Your cat starts eating grass, and you know what happens next. If you’re lucky, your considerate kitty will aim for the laminate. For most of us, however, we end up grabbing the rubber gloves to clean cat puke off the carpet. It’s common knowledge that cats (and dogs, too) eat grass to make themselves throw up. It supposedly settles their stomachs when they’re feeling sick. But what if that whole “eating grass to feel better thing” wasn’t completely true? Researchers with University of California Davis School of Veterinary Medicine recently completed a study that might change everything you thought you knew about why cats eat grass.
Researchers Want to Know
The topic of why cats eat grass was recently brought up at an annual meeting of the International Society for Applied Ethology. To answer the question, cat experts turned to the UC Davis study that involved 1,021 cat owners. Each cat owner committed to observing their felines’ behavior for at least 3 hours every day. All of the participating cats had access to pet-safe grass and allowed opportunities for snacking.
The first thing researchers found was that eating grass is a common behavior for cats of all ages. Only 11% of the participating cats refrained from eating grass.
Of that vast majority that at least occasionally ate grass, only about a quarter of the cats vomited afterward. This is the first statistic that starts putting holes in our previous theory that cats eat grass because they want to make themselves throw up. If that were true, why weren’t there more soiled carpets?
To take it a step further, observers took note of whether or not their cats showed symptoms of feeling unwell before they started biting at the grass. This was a bit tricky, because as most cat owners know, cats are particularly good at hiding their pain. They usually face their ailments with stoic indifference, but there are subtle ways to tell if a cat isn’t feeling well. Increased thirst, decreased appetite, excessive vocalizations, and behavioral changes are all examples.

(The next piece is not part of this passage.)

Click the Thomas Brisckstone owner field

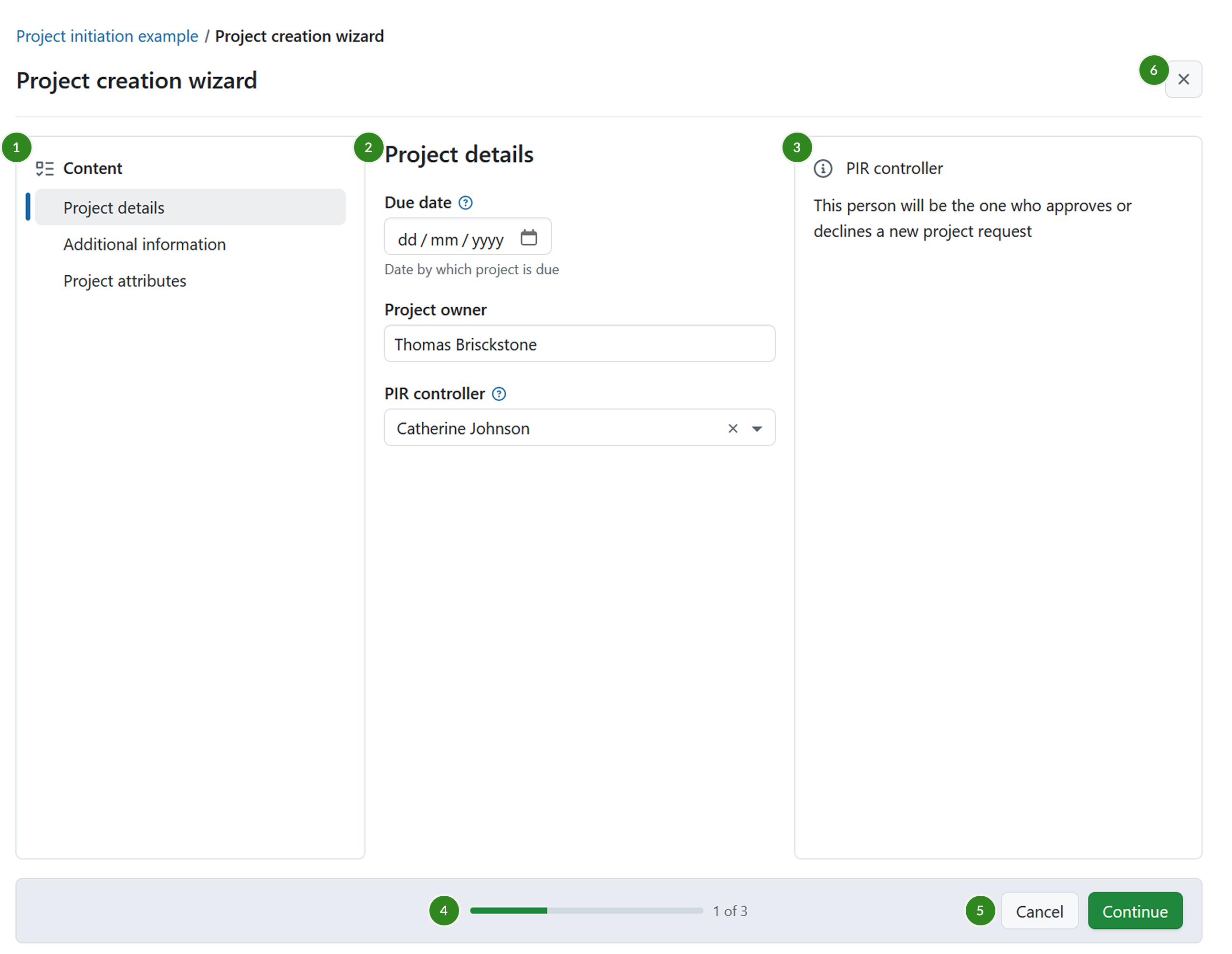[x=579, y=343]
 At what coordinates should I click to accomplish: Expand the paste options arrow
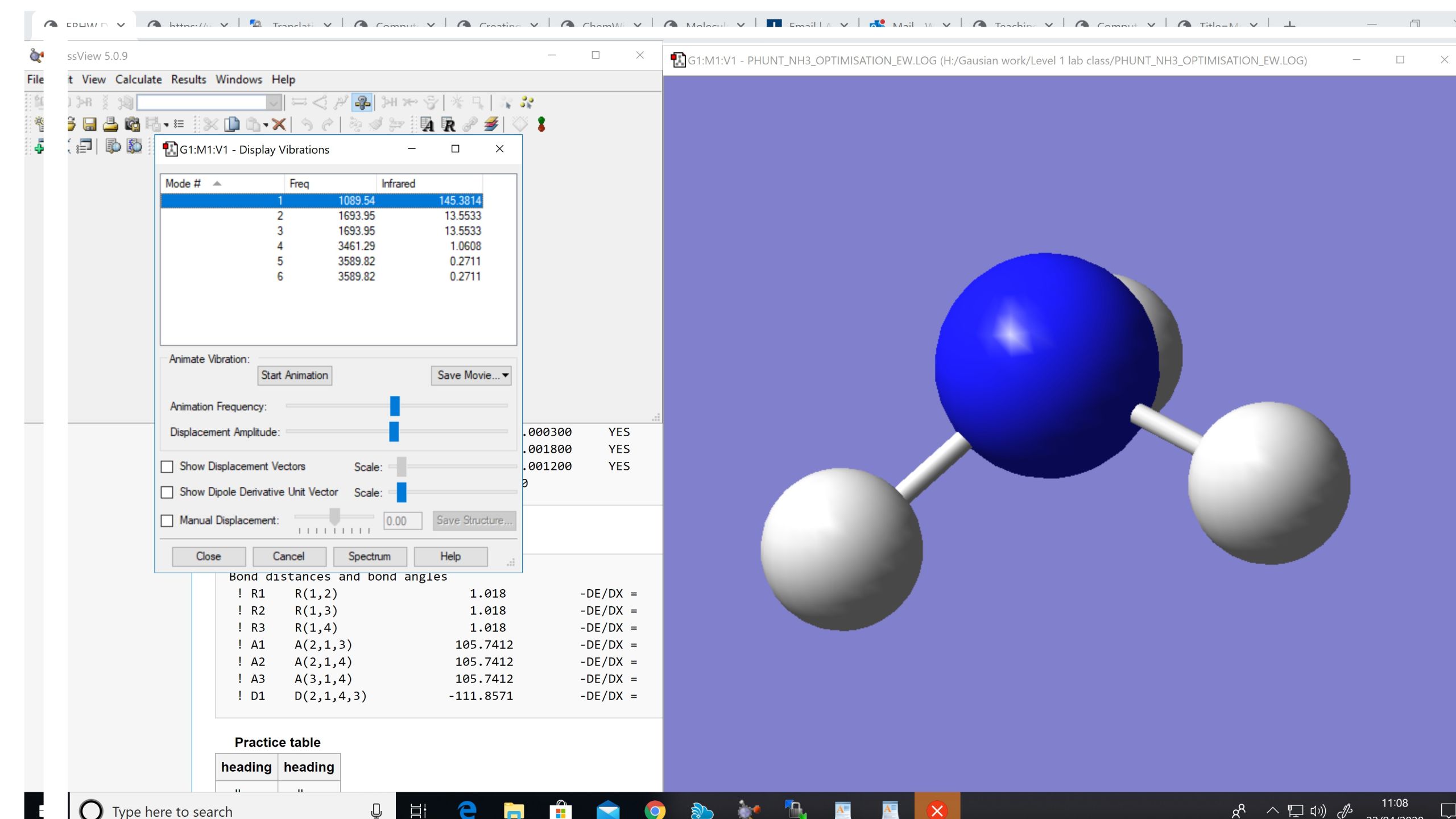coord(266,125)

Out of the grass-eating cats, 91% showed no signs of feeling sick before they started eating grass. One or two cats caught eating grass for no apparent reason could have been a coincidence, but with an overwhelming majority showing no signs of illness, we’re forced to change what we thought we always knew.
A Few New Theories
With their evidence in hand, researchers started looking at other reasons why cats choose to eat grass. One theory is that the behavior is based on instinct. Early on, before cats were our pampered pets, they practiced purging as a way of protecting themselves from parasites. Intestinal parasites were a common threat that came from eating infected rodents. The only way cats knew to get rid of the parasites was to throw them up along with the rest of their meals. Eating grass was one way to make that happen.
Thanks to modern veterinary care, cats haven’t had to worry about parasites for a long time. Even still, inducing regurgitation could be an instinct left over after all these years. The more likely theory, however, is a lot simpler.
Researchers have come to the conclusion that, in most cases, cats eat grass not because they feel sick, but because they simply enjoy it. They probably consider grass to be a tasty treat that is easily accessible. There’s a good chance they know they might throw it back up, but with only a quarter of grass-eating incidents resulting in regurgitation, vomiting is more of a potential byproduct than a desired outcome.
Does This Change Anything?
Science can tell us a lot about our feline best friends. This study suggests that cats thoroughly enjoy eating grass, and as long as it’s a non-toxic plant, there’s nothing for you to worry about. It would be useful to research cat-safe greenery and even plant some for your felines to enjoy.